• Material supplied
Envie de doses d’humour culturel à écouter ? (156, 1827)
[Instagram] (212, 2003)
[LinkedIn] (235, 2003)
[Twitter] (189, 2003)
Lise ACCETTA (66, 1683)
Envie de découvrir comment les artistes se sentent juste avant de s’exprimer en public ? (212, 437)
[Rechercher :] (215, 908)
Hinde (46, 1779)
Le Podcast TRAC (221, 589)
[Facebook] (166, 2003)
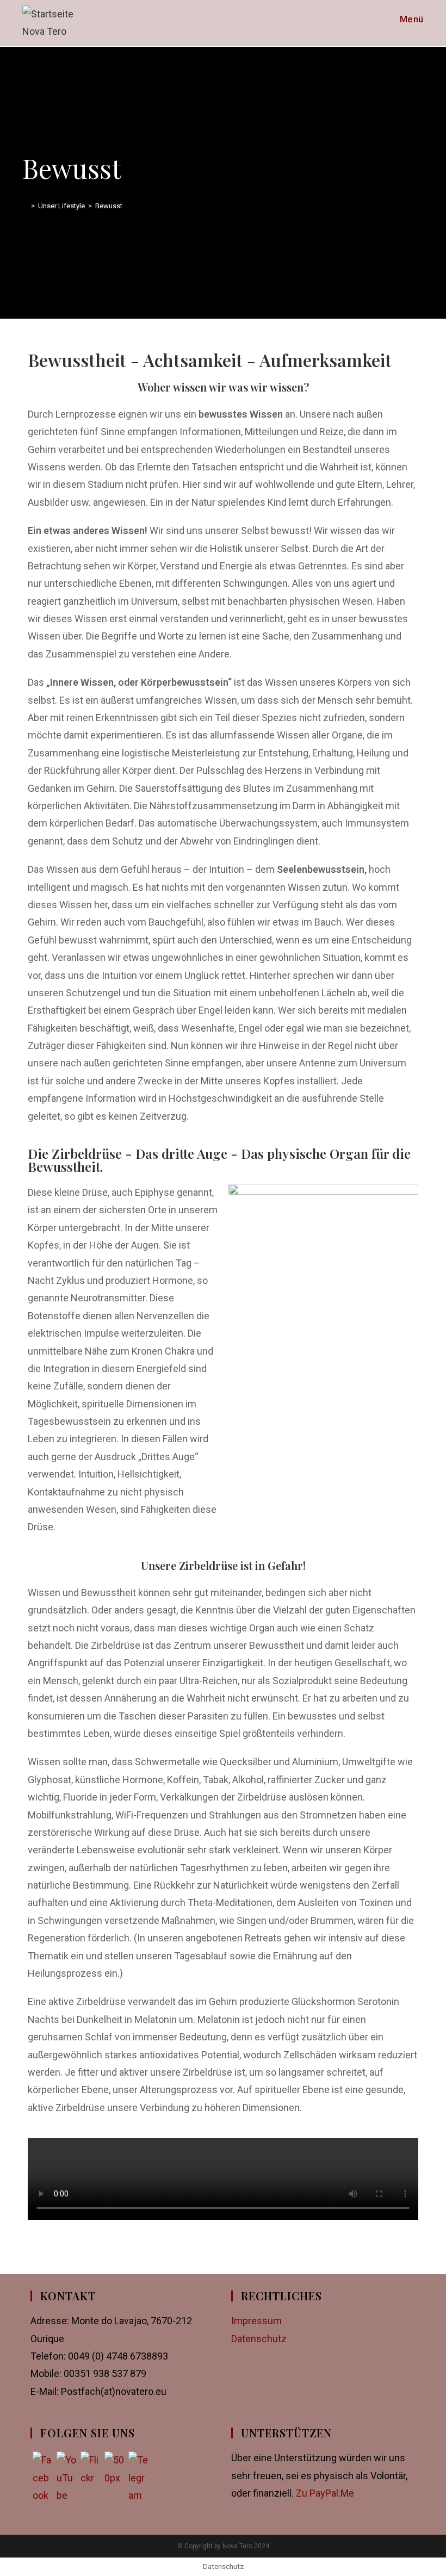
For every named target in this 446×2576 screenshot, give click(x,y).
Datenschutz (259, 2338)
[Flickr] (90, 2461)
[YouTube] (66, 2461)
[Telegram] (138, 2461)
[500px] (114, 2461)
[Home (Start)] (25, 206)
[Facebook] (42, 2461)
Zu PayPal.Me (325, 2493)
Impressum (256, 2320)
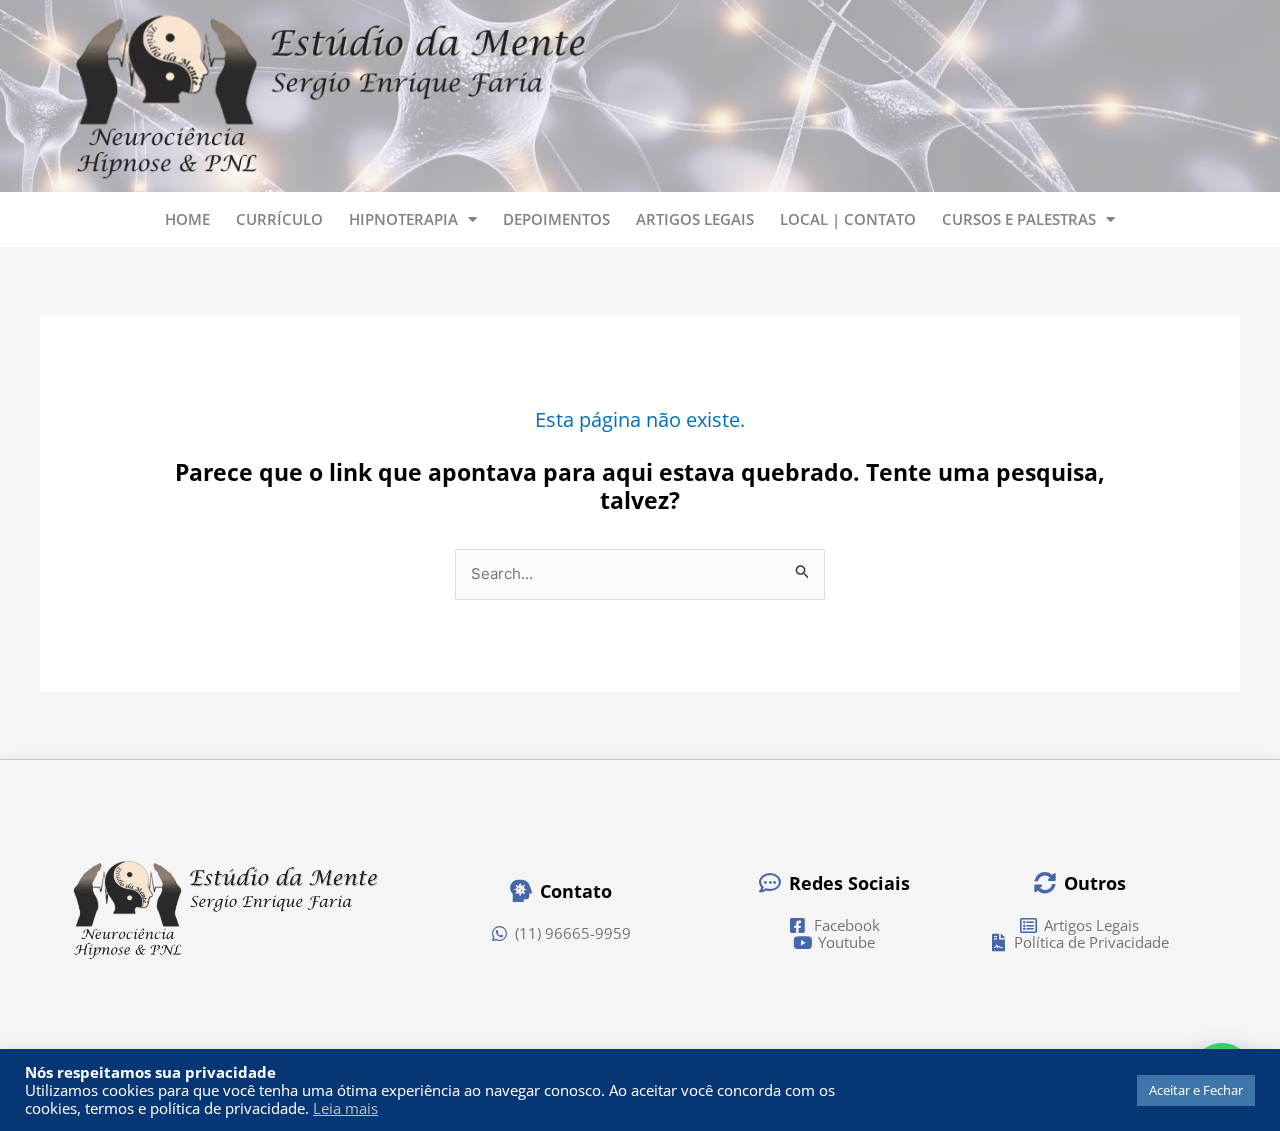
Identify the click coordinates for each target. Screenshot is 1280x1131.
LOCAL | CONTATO (848, 219)
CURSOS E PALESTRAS (1019, 219)
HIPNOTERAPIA (403, 219)
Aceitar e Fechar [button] (1196, 1090)
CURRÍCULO (279, 219)
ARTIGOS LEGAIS (695, 219)
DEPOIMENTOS (556, 219)
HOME (187, 219)
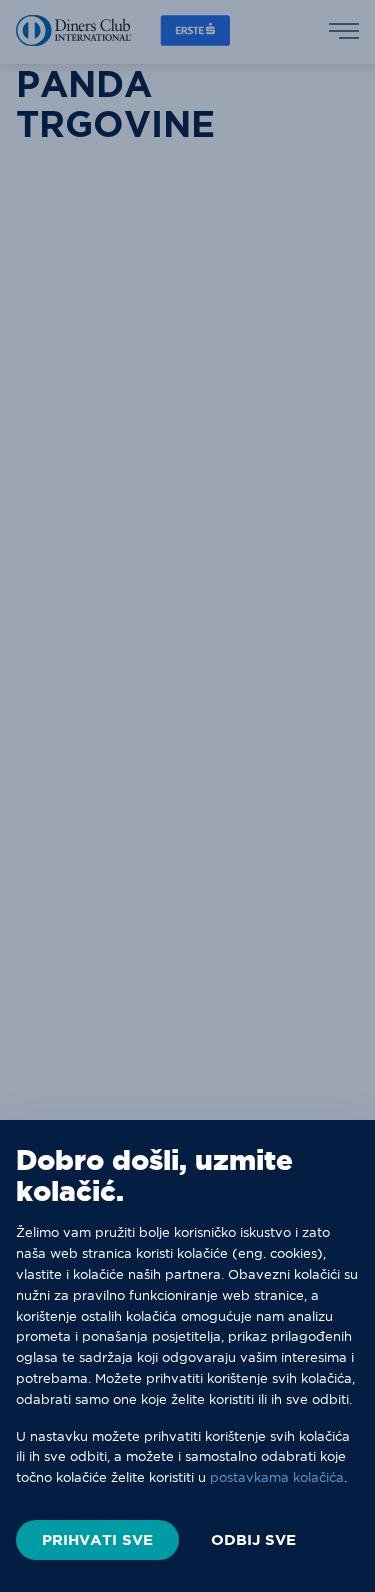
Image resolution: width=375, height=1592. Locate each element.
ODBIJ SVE (253, 1540)
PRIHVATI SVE (97, 1539)
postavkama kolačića (277, 1477)
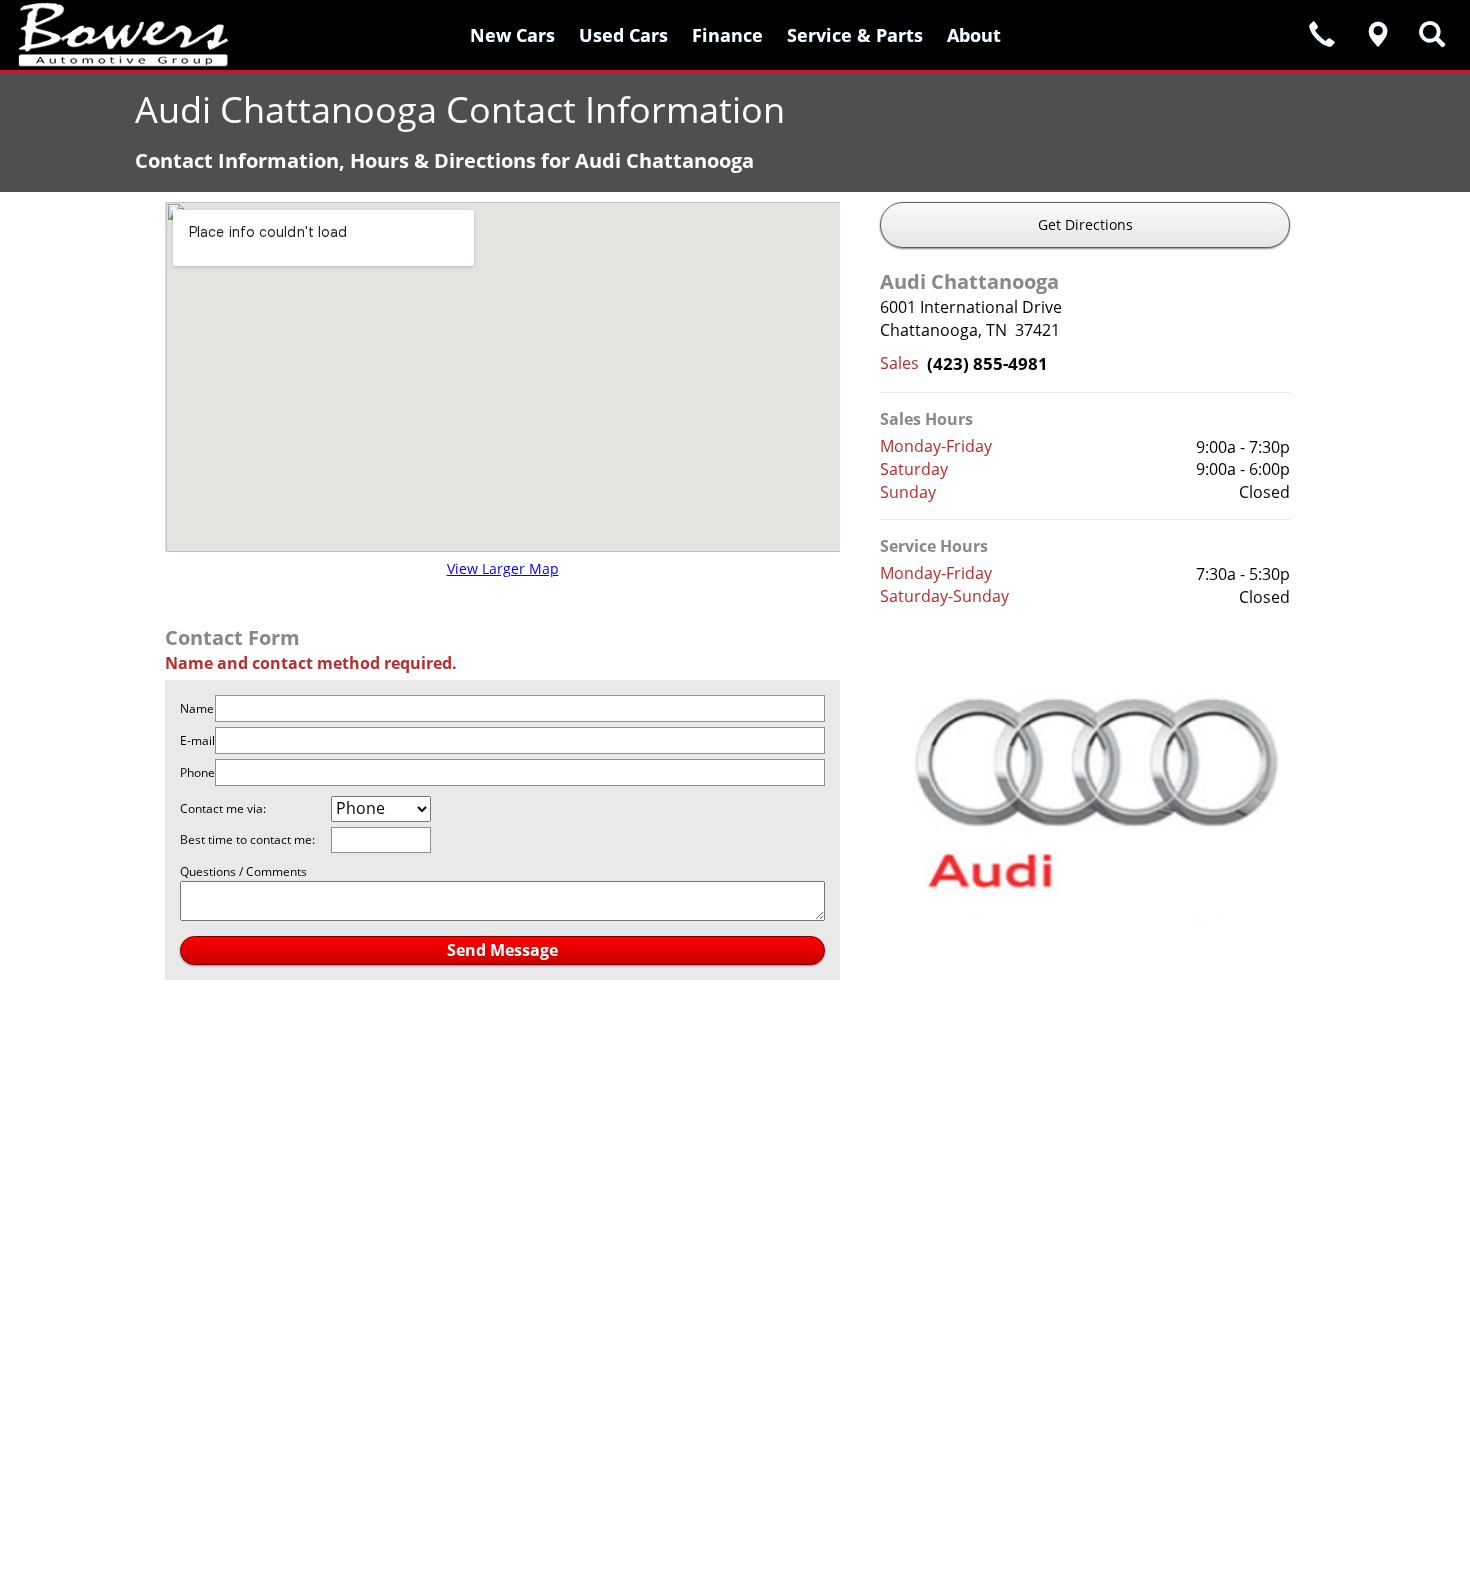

• What is being asked
Could you give the material again exactly as it stands, omitting any image?

• Exercise output
Envie de doses d’humour culturel à écouter ? (156, 1827)
[Instagram] (212, 2003)
[LinkedIn] (235, 2003)
[Twitter] (189, 2003)
Lise ACCETTA (66, 1683)
Envie de découvrir comment les artistes se sentent juste avant de s’exprimer en public ? (212, 437)
[Rechercher :] (215, 908)
Hinde (46, 1779)
Le Podcast TRAC (221, 589)
[Facebook] (166, 2003)
For every named target in this 446×2576 screenshot, give click(x,y).
Datenschutz (259, 2338)
[Flickr] (90, 2461)
[YouTube] (66, 2461)
[Telegram] (138, 2461)
[500px] (114, 2461)
[Home (Start)] (25, 206)
[Facebook] (42, 2461)
Zu PayPal.Me (325, 2493)
Impressum (256, 2320)
Identify the click coordinates for each target. Screenshot is 1280x1131.
LOCAL | CONTATO (848, 219)
CURSOS E PALESTRAS (1019, 219)
HIPNOTERAPIA (403, 219)
Aceitar e Fechar [button] (1196, 1090)
CURRÍCULO (279, 219)
ARTIGOS LEGAIS (695, 219)
DEPOIMENTOS (556, 219)
HOME (187, 219)
Image resolution: width=375, height=1592. Locate each element.
ODBIJ SVE (253, 1540)
PRIHVATI SVE (97, 1539)
postavkama kolačića (277, 1477)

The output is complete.